BEGIN The input

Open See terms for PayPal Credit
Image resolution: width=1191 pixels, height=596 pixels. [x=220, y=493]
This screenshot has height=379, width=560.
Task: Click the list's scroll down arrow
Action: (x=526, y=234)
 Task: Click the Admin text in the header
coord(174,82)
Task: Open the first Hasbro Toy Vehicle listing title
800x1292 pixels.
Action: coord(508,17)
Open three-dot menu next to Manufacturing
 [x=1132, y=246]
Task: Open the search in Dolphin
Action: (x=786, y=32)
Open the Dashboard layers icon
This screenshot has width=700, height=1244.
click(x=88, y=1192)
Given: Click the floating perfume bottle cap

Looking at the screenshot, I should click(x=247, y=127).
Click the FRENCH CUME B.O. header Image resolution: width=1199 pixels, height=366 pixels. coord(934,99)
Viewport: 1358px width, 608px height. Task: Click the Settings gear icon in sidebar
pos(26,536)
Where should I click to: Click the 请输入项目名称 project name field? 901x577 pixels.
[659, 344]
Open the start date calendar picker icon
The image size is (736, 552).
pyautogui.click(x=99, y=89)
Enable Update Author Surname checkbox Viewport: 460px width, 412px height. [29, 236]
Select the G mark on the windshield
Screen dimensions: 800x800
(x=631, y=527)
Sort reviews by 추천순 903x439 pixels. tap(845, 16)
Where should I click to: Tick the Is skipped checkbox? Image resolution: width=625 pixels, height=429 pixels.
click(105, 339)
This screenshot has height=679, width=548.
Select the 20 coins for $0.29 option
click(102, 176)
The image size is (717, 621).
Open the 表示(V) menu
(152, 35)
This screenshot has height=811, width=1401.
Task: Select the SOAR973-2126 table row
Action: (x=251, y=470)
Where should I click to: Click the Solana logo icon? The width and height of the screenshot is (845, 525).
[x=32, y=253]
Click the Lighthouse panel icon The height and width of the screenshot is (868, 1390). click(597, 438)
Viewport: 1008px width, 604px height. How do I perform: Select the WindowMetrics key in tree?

END The input

- [Exercise aim]:
Restate each line of the records above without any deviation.

- [Answer to this task]:
Open See terms for PayPal Credit
Image resolution: width=1191 pixels, height=596 pixels. [x=220, y=493]
This screenshot has height=379, width=560.
Task: Click the list's scroll down arrow
Action: (x=526, y=234)
 Task: Click the Admin text in the header
coord(174,82)
Task: Open the first Hasbro Toy Vehicle listing title
800x1292 pixels.
Action: coord(508,17)
Open three-dot menu next to Manufacturing
 [x=1132, y=246]
Task: Open the search in Dolphin
Action: (x=786, y=32)
Open the Dashboard layers icon
This screenshot has width=700, height=1244.
click(x=88, y=1192)
Given: Click the floating perfume bottle cap

Looking at the screenshot, I should click(x=247, y=127).
Click the FRENCH CUME B.O. header Image resolution: width=1199 pixels, height=366 pixels. coord(934,99)
Viewport: 1358px width, 608px height. Task: Click the Settings gear icon in sidebar
pos(26,536)
Where should I click to: Click the 请输入项目名称 project name field? 901x577 pixels.
[659, 344]
Open the start date calendar picker icon
The image size is (736, 552).
pyautogui.click(x=99, y=89)
Enable Update Author Surname checkbox Viewport: 460px width, 412px height. [29, 236]
Select the G mark on the windshield
Screen dimensions: 800x800
(x=631, y=527)
Sort reviews by 추천순 903x439 pixels. tap(845, 16)
Where should I click to: Tick the Is skipped checkbox? Image resolution: width=625 pixels, height=429 pixels.
click(105, 339)
This screenshot has height=679, width=548.
Select the 20 coins for $0.29 option
click(102, 176)
The image size is (717, 621).
Open the 表示(V) menu
(152, 35)
This screenshot has height=811, width=1401.
Task: Select the SOAR973-2126 table row
Action: (x=251, y=470)
Where should I click to: Click the Solana logo icon? The width and height of the screenshot is (845, 525).
[x=32, y=253]
Click the Lighthouse panel icon The height and width of the screenshot is (868, 1390). click(597, 438)
Viewport: 1008px width, 604px height. How do I perform: Select the WindowMetrics key in tree?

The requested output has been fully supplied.